**Problems to solve:**
A. Answer these about the manueli thread, one line each:
(i) What color does jo3l call the fish's throat?
(ii) How long does uranus say the fish is?
(iii) What does uranus always feed it?
B. Could you carry the manueli thread forward from its last line?

**Passage to read:**
# My S. Manueli Photo



## uranus (Oct 3, 2010)

this is my manueli's photo, please take a look...


----------



## hecks8094 (May 13, 2008)

looks niceee


----------



## jo3l (Nov 22, 2008)

WOW, love manueli's, never seen one in person but that one looks like a doozy. The red throat is so vivid, what do you feed him? 
how big is he?

Post more pics


----------



## SERRAPYGO (Feb 4, 2003)

Gorgeous lil' buggar! Good luck with him, they are challenging to keep.


----------



## Illuminati (Oct 21, 2010)

nice looking fish
how big is he


----------



## the_w8 (Jul 28, 2003)

looks to be around 6"ish or so...Love how red the gill plate it...I hope to get mine to be 10"+ With a lil TLC they can be a very awarding piranha.


----------



## Illuminati (Oct 21, 2010)

the_w8 said:


> looks to be around 6"ish or so...Love how red the gill plate it...I hope to get mine to be 10"+ With a lil TLC they can be a very awarding piranha.


Thanks


----------



## uranus (Oct 3, 2010)

thank u guys
it's about 5.5"
I always feed him small loach.

it's hard to take a good photo of it, coz it's very shy and sensitive.
I'll try to take some other photo thease days.


----------



## james79 (Sep 11, 2009)

**Source data:**
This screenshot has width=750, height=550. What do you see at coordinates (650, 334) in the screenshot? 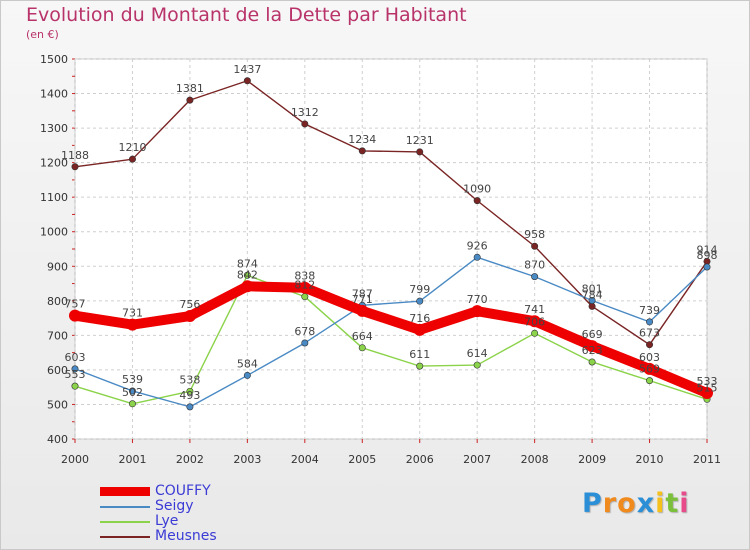
I see `data-label: 673` at bounding box center [650, 334].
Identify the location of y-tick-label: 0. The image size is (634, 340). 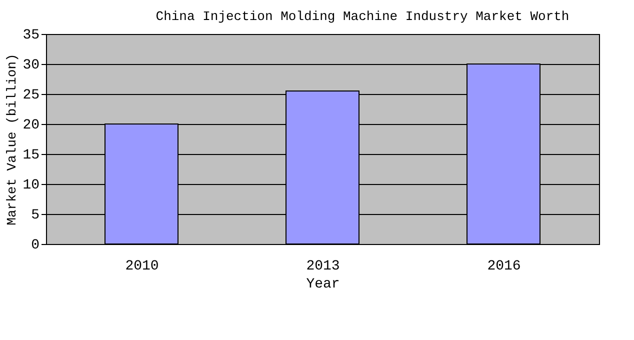
(36, 246).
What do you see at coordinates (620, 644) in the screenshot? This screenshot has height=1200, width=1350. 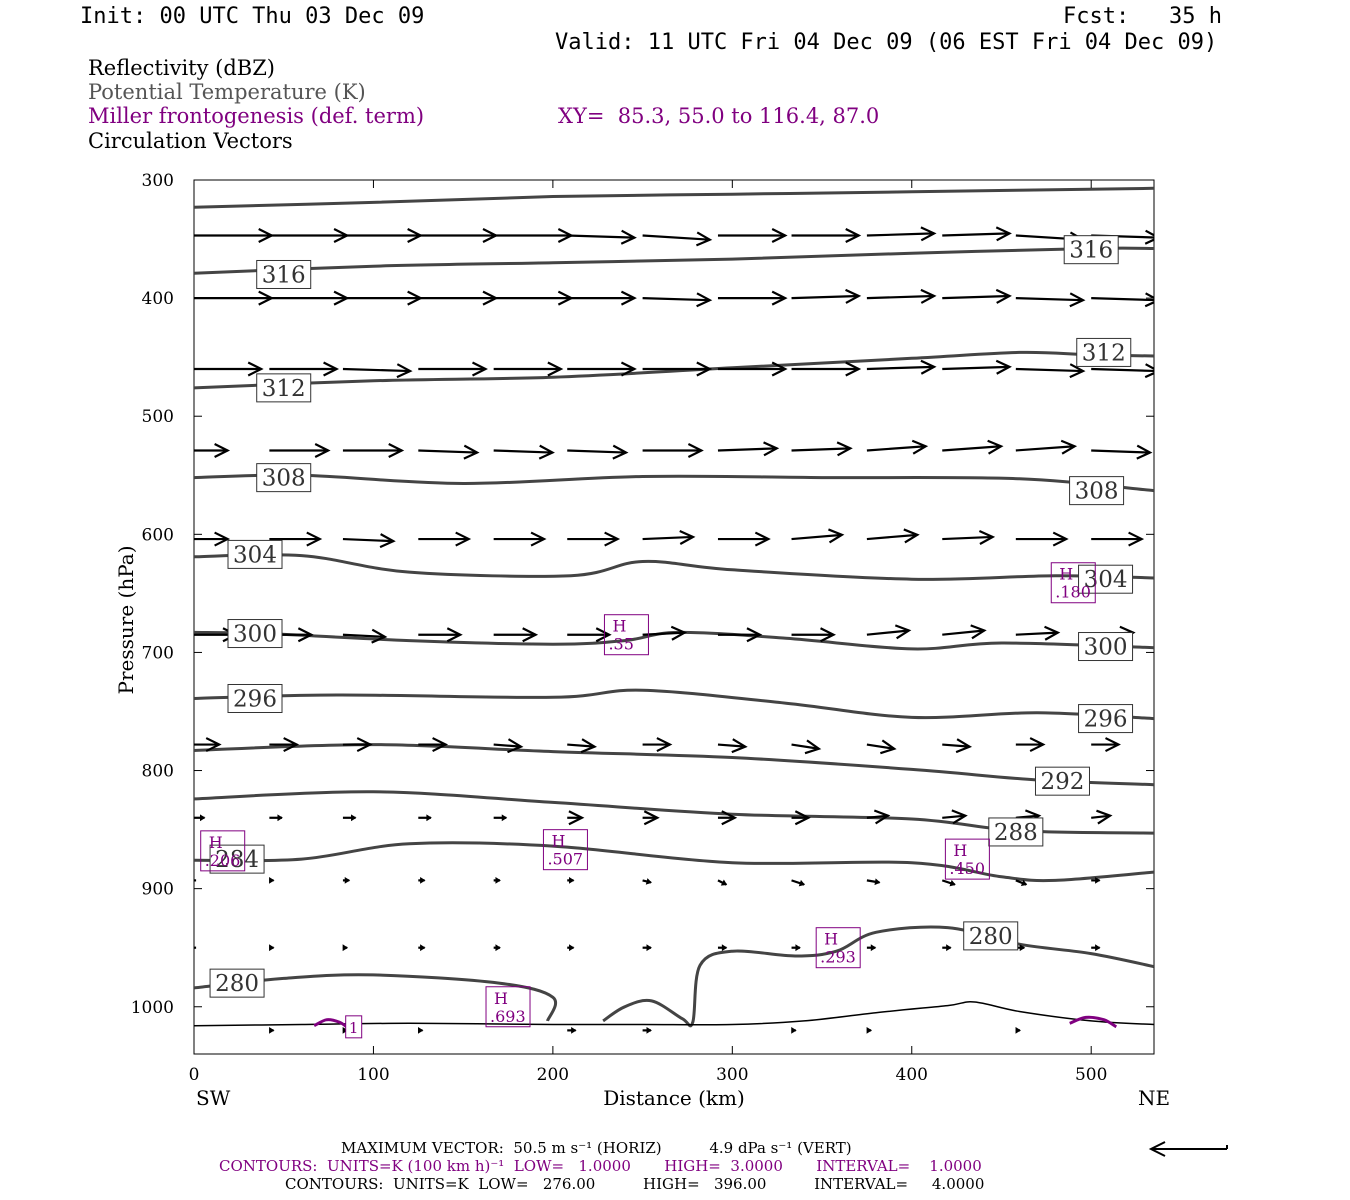 I see `svg-text: .35` at bounding box center [620, 644].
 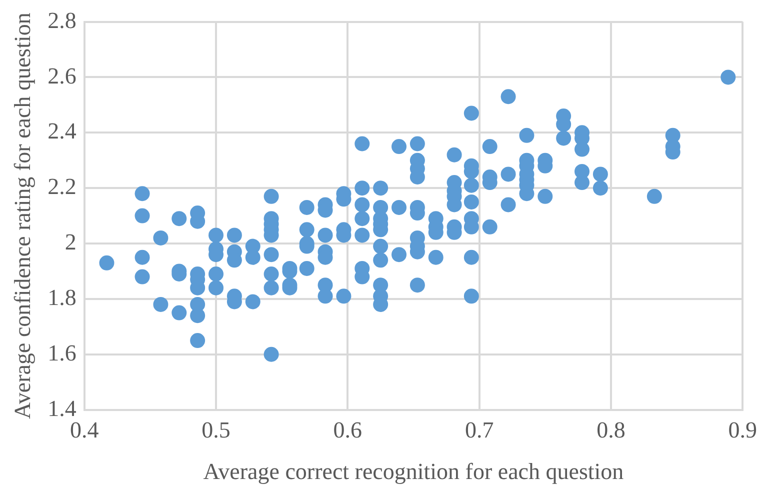 What do you see at coordinates (742, 430) in the screenshot?
I see `x-tick-label: 0.9` at bounding box center [742, 430].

**Results in order:**
A.
(i) Red.
(ii) About 5.5".
(iii) Small loach.

B.
very nice mate


----------



## Smoke (Sep 8, 2010)

Great color on that guy! Gills look very red even though the body still has its tiger stripes on it. How long have you had him?


----------



## impalass (Nov 20, 2009)

Very nice colour, definitely a keeper. Looks like you have risen to the challenge.


----------



## peru (Oct 19, 2008)

that manny looks good


----------



## Piranha_man (Jan 29, 2005)

As pointed out a few times already... very nice coloration!

Looking forward to seeing more of this fish.


----------



## FEEFA (Nov 19, 2007)

Sweet lil manny


----------



## hugoale1 (Jan 26, 2009)

wonder-manny







pretty colors


----------



## His Majesty (Apr 5, 2005)

nice lil manny


----------



## uranus (Oct 3, 2010)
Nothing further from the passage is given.